Taylor ‘not optimistic’ about 5-year bill this year

February 21, 2013
By LARRY KERSHNER, kersh@farm-news.com , Messenger News

The March 1 sequester, an odd name for a way to cut government spending, will mean a $25 million chop from the U.S. Department of Agriculture's budget.

Amanda Taylor, of the Iowa Corn Growers Association, told farmers Wednesday at the Iowa Corn Crop Fair at Iowa Central Community College in Fort Dodge she is "not optimistic getting a five-year farm bill approved this year."

The 2012 bill was extended through September as part of the so-called fiscal cliff deal, along with the March 1 sequester.

The extension was better than nothing, but not ideal, she said. "Extensions are not financially smart and give no direction for farmers."

Taylor said that since the 2012 elections kept the political divisions in Washington at status quo, and with the $25 million in USDA budget cuts, "this will make passing a farm bill this year nearly impossible."

She said items threatened on the next farm bill are direct payments and federal crop insurance subsidies for farmers.
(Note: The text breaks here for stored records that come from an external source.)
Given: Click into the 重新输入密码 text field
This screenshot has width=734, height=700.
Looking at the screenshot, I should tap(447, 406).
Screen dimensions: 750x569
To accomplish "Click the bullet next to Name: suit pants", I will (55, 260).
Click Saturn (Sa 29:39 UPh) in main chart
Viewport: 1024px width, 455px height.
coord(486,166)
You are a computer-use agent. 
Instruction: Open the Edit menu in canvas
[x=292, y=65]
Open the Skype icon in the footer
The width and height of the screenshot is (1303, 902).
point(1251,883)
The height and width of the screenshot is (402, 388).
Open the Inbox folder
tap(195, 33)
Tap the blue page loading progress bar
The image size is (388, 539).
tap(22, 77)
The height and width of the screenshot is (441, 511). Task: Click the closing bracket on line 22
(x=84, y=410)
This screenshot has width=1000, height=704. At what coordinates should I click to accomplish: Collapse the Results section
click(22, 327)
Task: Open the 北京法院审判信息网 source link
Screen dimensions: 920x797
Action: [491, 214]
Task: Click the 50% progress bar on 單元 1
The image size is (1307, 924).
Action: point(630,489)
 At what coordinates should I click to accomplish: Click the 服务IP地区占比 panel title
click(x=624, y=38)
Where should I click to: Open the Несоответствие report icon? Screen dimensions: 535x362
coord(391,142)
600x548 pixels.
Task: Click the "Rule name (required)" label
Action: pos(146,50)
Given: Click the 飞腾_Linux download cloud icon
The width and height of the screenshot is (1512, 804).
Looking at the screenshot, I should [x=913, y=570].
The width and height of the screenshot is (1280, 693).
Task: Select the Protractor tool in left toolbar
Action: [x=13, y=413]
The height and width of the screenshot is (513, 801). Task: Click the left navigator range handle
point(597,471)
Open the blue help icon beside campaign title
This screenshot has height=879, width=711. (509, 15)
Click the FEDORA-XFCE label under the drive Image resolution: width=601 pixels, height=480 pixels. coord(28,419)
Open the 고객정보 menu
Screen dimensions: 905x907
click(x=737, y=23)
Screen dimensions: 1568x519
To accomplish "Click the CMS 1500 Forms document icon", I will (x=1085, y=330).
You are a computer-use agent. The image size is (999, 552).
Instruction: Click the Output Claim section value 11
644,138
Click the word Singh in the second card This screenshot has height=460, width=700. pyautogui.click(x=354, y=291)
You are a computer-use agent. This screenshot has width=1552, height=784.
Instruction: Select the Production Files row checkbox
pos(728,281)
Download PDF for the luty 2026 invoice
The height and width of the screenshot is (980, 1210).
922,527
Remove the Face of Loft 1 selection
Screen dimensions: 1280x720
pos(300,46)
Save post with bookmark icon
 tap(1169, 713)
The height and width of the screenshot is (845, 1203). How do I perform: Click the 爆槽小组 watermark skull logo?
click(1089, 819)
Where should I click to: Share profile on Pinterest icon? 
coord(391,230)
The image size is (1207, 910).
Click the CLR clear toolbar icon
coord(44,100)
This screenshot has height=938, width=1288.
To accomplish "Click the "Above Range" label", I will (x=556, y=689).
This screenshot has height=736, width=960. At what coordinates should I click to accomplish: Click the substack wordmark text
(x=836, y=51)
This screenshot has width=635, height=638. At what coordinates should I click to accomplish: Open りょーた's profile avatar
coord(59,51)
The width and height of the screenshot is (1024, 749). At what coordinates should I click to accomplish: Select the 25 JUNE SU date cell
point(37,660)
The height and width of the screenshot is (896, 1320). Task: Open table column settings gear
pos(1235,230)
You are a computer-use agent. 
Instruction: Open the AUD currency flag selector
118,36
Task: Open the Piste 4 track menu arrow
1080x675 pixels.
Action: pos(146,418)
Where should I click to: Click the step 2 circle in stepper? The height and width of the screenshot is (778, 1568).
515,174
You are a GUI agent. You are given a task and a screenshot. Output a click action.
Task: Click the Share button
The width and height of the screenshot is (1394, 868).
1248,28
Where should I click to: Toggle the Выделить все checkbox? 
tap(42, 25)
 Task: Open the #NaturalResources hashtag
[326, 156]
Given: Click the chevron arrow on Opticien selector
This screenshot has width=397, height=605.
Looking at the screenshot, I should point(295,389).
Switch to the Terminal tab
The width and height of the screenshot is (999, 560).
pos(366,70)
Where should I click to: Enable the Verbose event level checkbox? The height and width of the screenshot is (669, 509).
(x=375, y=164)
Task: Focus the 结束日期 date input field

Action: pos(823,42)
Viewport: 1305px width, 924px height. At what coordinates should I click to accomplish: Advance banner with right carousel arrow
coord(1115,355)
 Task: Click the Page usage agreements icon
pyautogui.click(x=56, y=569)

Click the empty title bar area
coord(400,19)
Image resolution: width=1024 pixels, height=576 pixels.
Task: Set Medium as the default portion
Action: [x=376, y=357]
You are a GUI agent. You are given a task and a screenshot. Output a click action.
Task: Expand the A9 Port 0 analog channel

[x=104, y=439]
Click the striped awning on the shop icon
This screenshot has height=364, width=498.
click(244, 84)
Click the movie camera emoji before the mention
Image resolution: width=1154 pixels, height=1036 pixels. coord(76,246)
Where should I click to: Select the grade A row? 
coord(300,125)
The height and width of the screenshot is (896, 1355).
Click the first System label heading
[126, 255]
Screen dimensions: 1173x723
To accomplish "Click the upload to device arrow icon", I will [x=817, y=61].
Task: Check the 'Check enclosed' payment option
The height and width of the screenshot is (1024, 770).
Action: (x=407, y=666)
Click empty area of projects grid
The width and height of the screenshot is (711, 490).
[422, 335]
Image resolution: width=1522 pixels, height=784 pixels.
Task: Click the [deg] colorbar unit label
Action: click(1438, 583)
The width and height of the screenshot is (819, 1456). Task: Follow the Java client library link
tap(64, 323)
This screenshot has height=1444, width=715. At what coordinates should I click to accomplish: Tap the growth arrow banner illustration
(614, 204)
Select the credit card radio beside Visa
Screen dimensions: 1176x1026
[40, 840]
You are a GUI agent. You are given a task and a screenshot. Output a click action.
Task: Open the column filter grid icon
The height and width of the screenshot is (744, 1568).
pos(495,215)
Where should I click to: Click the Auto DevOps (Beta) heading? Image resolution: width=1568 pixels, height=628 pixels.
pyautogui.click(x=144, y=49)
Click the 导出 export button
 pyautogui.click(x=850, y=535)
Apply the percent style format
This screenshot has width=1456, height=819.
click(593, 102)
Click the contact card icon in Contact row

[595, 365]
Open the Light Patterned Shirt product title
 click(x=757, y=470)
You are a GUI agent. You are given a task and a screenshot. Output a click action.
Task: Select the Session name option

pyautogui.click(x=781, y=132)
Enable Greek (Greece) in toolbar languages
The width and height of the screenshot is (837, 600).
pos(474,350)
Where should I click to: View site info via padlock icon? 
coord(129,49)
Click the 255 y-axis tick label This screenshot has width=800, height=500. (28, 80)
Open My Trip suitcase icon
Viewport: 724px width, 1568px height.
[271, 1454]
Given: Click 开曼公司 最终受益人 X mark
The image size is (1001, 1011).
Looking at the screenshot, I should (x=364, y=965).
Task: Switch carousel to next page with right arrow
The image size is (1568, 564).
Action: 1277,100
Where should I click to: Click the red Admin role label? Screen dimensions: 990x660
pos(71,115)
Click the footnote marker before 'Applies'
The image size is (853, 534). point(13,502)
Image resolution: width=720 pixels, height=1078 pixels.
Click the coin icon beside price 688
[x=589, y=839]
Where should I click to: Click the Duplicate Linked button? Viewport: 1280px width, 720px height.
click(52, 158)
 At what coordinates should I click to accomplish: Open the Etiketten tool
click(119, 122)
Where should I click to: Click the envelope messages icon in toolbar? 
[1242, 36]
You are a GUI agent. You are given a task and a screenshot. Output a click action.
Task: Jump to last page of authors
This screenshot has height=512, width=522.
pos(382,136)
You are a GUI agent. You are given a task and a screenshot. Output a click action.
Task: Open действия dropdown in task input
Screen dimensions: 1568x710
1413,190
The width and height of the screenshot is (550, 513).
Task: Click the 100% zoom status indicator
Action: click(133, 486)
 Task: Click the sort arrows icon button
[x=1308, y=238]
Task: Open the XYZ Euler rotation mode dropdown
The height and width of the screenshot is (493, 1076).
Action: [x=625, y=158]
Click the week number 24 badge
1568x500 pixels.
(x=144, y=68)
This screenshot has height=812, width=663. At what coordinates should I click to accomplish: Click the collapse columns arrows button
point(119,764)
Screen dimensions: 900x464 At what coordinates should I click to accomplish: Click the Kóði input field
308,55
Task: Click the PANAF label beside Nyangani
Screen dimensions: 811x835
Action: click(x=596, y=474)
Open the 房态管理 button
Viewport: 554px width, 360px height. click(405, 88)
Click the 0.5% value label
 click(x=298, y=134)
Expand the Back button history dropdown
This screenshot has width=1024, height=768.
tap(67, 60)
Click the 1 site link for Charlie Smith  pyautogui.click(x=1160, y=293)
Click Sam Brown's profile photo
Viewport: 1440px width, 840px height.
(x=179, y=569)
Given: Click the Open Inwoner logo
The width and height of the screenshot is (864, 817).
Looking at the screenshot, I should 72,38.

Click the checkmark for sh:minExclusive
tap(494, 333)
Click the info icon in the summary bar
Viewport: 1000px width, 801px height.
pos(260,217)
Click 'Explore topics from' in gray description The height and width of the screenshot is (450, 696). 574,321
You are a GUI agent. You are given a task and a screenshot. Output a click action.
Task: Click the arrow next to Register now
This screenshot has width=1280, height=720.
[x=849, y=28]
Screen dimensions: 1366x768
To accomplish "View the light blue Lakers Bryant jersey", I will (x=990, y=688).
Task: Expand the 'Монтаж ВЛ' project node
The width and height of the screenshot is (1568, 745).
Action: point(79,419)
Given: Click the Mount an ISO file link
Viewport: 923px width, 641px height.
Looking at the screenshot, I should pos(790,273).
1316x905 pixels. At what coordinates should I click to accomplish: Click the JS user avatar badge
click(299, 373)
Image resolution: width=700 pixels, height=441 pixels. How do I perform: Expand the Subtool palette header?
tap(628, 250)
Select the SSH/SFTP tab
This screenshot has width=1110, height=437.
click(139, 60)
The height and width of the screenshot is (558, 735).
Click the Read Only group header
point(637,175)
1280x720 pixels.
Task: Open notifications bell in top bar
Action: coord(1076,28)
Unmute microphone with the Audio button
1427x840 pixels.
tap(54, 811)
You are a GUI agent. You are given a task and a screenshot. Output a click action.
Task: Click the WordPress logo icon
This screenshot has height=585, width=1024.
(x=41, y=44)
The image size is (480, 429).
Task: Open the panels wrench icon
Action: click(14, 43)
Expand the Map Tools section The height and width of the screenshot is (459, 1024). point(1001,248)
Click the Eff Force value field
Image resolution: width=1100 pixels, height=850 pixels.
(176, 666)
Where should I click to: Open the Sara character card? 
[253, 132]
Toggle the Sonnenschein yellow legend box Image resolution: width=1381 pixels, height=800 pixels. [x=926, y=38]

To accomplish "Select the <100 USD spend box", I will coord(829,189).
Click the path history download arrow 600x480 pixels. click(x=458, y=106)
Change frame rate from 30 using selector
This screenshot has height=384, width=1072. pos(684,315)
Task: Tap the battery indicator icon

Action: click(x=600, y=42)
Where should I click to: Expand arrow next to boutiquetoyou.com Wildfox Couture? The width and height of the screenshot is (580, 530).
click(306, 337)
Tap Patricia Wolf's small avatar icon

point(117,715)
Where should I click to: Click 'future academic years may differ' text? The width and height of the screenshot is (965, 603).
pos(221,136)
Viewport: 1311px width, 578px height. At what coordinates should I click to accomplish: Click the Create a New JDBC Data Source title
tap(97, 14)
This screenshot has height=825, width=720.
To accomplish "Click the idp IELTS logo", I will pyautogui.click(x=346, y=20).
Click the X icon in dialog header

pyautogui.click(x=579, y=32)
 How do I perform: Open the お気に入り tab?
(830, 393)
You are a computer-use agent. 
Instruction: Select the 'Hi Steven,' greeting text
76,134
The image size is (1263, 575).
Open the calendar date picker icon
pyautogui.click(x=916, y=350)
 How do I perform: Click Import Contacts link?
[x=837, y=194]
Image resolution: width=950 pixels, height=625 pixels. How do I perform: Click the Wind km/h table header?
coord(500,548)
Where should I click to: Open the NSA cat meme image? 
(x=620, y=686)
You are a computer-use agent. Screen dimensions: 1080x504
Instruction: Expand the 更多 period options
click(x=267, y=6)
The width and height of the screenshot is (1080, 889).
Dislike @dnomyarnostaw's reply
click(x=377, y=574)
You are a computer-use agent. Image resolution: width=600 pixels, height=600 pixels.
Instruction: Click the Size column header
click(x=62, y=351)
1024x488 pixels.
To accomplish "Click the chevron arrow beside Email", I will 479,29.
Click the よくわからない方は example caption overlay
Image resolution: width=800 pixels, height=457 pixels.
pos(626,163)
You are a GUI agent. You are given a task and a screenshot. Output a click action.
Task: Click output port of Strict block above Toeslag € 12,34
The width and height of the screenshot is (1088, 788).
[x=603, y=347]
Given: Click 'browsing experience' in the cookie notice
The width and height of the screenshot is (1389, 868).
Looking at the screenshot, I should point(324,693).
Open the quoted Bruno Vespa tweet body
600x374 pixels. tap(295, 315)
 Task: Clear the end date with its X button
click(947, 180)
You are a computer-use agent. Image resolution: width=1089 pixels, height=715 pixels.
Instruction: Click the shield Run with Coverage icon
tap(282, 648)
She said the ICGA and other commodity groups are trying to educate lawmakers on the importance of these programs for the nation's food producers.

U.S. Secretary of Agriculture Tom Vilsack announced Tuesday that the mandatory cuts would furlough federal meat inspectors, which would also close meat processing plants for as long as two weeks.

Other furloughs are also in the future for all federal government office workers.